**Work required:** Reproduce every line of the data below verbatim, in the same order and with no changes.

**Dataset excerpts:**
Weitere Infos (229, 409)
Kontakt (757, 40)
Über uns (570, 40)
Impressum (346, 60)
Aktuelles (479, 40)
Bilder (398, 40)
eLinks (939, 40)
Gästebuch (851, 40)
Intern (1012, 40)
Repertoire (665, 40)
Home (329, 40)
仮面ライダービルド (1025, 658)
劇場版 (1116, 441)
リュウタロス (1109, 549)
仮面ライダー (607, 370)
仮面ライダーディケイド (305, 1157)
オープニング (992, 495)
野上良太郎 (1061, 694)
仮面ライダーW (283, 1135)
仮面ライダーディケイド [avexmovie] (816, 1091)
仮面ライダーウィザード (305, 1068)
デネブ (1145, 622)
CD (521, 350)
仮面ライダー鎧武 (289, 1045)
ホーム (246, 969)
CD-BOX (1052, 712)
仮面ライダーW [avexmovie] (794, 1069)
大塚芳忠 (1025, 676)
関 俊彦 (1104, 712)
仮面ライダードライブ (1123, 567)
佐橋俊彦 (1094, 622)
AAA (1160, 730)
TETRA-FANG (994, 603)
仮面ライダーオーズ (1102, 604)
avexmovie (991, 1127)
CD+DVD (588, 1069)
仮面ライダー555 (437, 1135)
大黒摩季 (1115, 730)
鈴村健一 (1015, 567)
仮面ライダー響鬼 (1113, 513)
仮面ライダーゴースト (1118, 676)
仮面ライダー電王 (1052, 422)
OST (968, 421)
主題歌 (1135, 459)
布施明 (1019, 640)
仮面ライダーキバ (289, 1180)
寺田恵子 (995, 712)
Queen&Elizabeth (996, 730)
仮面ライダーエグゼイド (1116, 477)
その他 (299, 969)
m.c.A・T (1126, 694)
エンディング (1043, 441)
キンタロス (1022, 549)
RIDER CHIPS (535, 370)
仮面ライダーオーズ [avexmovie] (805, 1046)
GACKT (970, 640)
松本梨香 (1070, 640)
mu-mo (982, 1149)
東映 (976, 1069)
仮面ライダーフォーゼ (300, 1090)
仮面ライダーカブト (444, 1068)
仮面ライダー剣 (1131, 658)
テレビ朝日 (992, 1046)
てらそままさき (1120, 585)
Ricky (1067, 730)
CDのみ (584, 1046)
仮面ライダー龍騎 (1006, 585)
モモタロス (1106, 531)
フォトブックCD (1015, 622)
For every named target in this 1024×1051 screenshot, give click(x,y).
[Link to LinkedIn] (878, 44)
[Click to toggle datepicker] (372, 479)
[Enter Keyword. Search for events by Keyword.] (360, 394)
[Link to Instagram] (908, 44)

**Correct response:**
Weitere Infos (229, 409)
Kontakt (757, 40)
Über uns (570, 40)
Impressum (346, 60)
Aktuelles (479, 40)
Bilder (398, 40)
eLinks (939, 40)
Gästebuch (851, 40)
Intern (1012, 40)
Repertoire (665, 40)
Home (329, 40)
仮面ライダービルド (1025, 658)
劇場版 (1116, 441)
リュウタロス (1109, 549)
仮面ライダー (607, 370)
仮面ライダーディケイド (305, 1157)
オープニング (992, 495)
野上良太郎 (1061, 694)
仮面ライダーW (283, 1135)
仮面ライダーディケイド [avexmovie] (816, 1091)
仮面ライダーウィザード (305, 1068)
デネブ (1145, 622)
CD (521, 350)
仮面ライダー鎧武 (289, 1045)
ホーム (246, 969)
CD-BOX (1052, 712)
仮面ライダーW [avexmovie] (794, 1069)
大塚芳忠 (1025, 676)
関 俊彦 (1104, 712)
仮面ライダードライブ (1123, 567)
佐橋俊彦 (1094, 622)
AAA (1160, 730)
TETRA-FANG (994, 603)
仮面ライダーオーズ (1102, 604)
avexmovie (991, 1127)
CD+DVD (588, 1069)
仮面ライダー555 (437, 1135)
大黒摩季 (1115, 730)
鈴村健一 (1015, 567)
仮面ライダー響鬼 (1113, 513)
仮面ライダーゴースト (1118, 676)
仮面ライダー電王 (1052, 422)
OST (968, 421)
主題歌 (1135, 459)
布施明 (1019, 640)
仮面ライダーキバ (289, 1180)
寺田恵子 (995, 712)
Queen&Elizabeth (996, 730)
仮面ライダーエグゼイド (1116, 477)
その他 (299, 969)
m.c.A・T (1126, 694)
エンディング (1043, 441)
キンタロス (1022, 549)
RIDER CHIPS (535, 370)
仮面ライダーオーズ [avexmovie] (805, 1046)
GACKT (970, 640)
松本梨香 (1070, 640)
mu-mo (982, 1149)
東映 (976, 1069)
仮面ライダーフォーゼ (300, 1090)
仮面ライダーカブト (444, 1068)
仮面ライダー剣 (1131, 658)
テレビ朝日 (992, 1046)
てらそままさき (1120, 585)
Ricky (1067, 730)
CDのみ (584, 1046)
仮面ライダー龍騎 (1006, 585)
モモタロス (1106, 531)
フォトブックCD (1015, 622)
For every named target in this 1024×1051 screenshot, give click(x,y).
[Link to LinkedIn] (878, 44)
[Click to toggle datepicker] (372, 479)
[Enter Keyword. Search for events by Keyword.] (360, 394)
[Link to Instagram] (908, 44)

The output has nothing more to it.